18e siècle en Angleterre : Elisabeth Batts est amarrée à sa maison. Son illustre mari, James Cook, voyage. Il s’embarque sans relâche entre ciel et mer, menant avec une passion intense pour la connaissance du monde, pour les découvertes d’horizons lointains, pour l’amour des lumières et de la science, pour la transmission des techniques, une vie de capitaine glorieux, aux pouvoirs illimités si ce n’est … limités par Dieu lui-même. Il ne croit qu’à l’analyse scientifique: "the facts only". Où sont les sentiments? En serait-il dénué? Il n'et pas de ceux qui heurtent les natifs des îles qu'il découvre. Il utilise le moins de violence possible,et fait usage de l'approche la plus respectueuse des coutumes et des moeurs. Il décrit ses découvertes dans son journal de bord à la façon d'un entomologiste. Et pourtant, il est capable de colères frôlant la folie. Enfin, le voilà qui s'abandonne entièrement à sa passion du pouvoir et de l'orgueil, et dans un accès de folie mystique il signe sa perte librement consentie. Pendant que la femme attend, à terre. Atterrée.

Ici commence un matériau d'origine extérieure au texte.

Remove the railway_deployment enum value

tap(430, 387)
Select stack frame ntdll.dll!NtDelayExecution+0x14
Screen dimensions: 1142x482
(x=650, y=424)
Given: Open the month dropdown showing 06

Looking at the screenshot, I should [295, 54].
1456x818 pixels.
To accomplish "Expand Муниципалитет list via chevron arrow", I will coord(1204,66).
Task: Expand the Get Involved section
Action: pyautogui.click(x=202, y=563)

A elle de gérer le doute, l’absence, l’attente, les grossesses solitaires, la perte prématurée des enfants, la culpabilité, les deuils, un destin qui s’acharne sur elle. Elle se débat dans l’indécision et des débats intérieurs sans fin. Elle est presque seule. Elle agit tout comme. Avec détermination et intelligence. Elle a ce quelque chose d'héroîque d’une Eline Vere.
Contre toute attente, elle croit désespérément que son mari abandonnera un jour la mer et ses tourbillons de couleurs mythiques et exotiques, et lui reviendra pour s’occuper d’elle et de ses enfants dans la grise campagne londonienne. Mais lecteur sait que le capitaine couvert de distinctions honorifiques mourra à Hawaï d’une façon très mystérieuse.

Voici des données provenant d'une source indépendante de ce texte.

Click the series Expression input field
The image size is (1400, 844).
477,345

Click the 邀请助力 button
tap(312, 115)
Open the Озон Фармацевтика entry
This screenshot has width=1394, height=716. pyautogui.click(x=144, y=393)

Elizabeth se trompe et s'illusionne et le lecteur assiste impuissant à sa longue descente aux enfers, jusqu’à ce que tous les membres de cette famille aient été avalés par la mer, jusqu’au dernier. Et la voilà qui semble par moments, perdre pied avec la réalité. Le réalisme noir de sa situation touche, son espoir fou sans cesse renouvelé, sa confiance émeuvent, où va-t-elle puiser ses forces ? Sa résilience interpelle.

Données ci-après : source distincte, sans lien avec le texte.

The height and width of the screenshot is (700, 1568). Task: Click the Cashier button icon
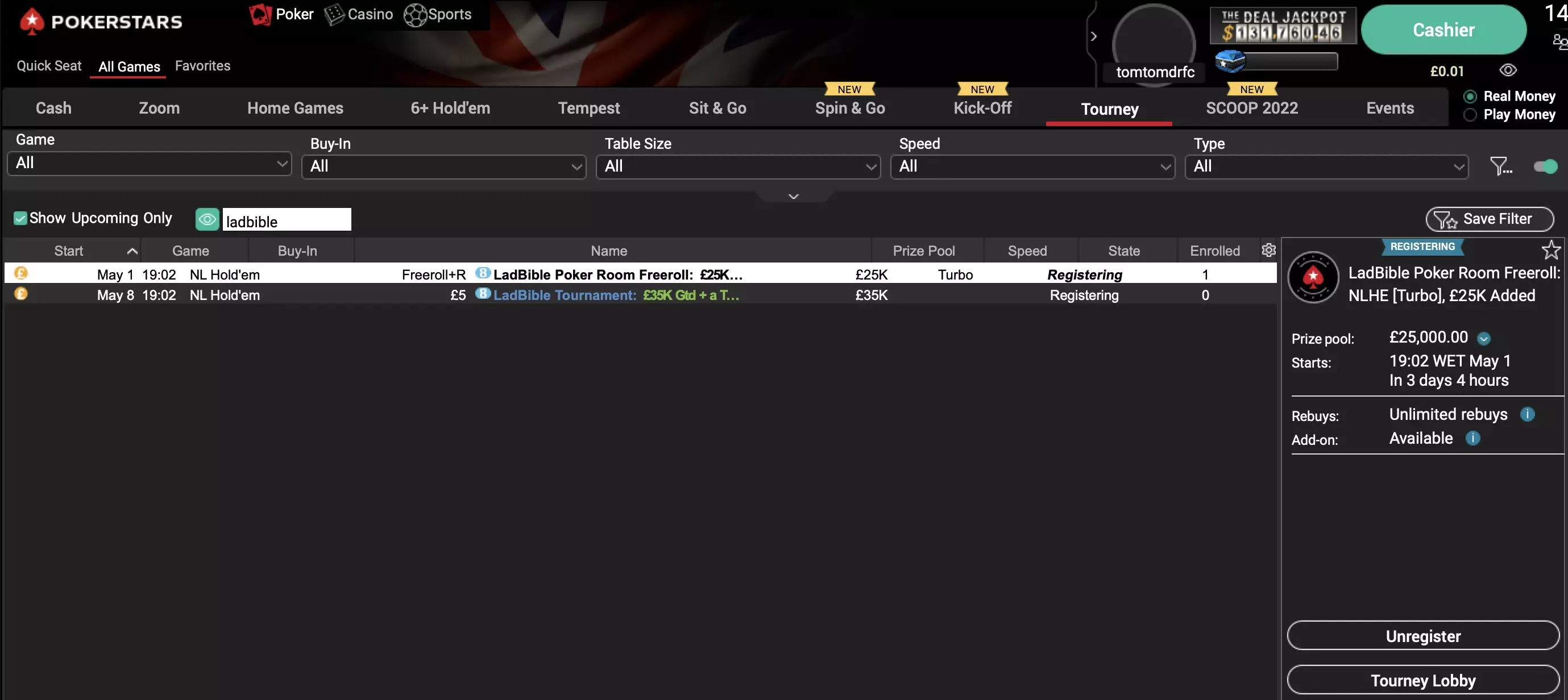pyautogui.click(x=1444, y=30)
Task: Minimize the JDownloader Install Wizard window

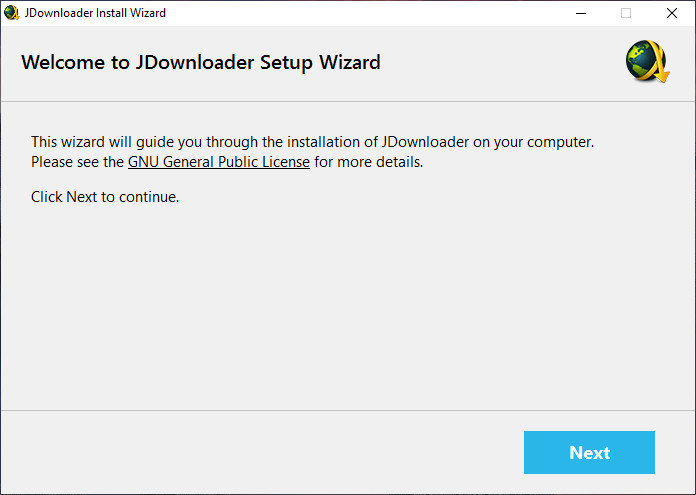Action: (x=580, y=13)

Voici une femme face au siècle qui ne laisse que d’infimes interstices à la condition féminine, mais qui prend toute sa place dans le roman. Elle accepte l’adversité et fait face malgré ses fragilités, à la houle infinie, à l’incertitude, les pieds sur terre, digne comme un étendard qui dit oui à la vie et renait sans cesse de ses cendres.
Lui, frôlant catastrophes, mort et maladie à tout instant, aura découvert que le don absolu de soi donne le pouvoir absolu, un pouvoir divin ? Sa seule quête véritable et il succombera à sa passion dévorante. Incapable de reconnaître le véritable et simple amour de sa femme et de s’y abandonner.
Un très beau livre, révoltant sur le fond, très bien documenté sur cette période de rêves insatiables et extrêmes. On le referme avec respect.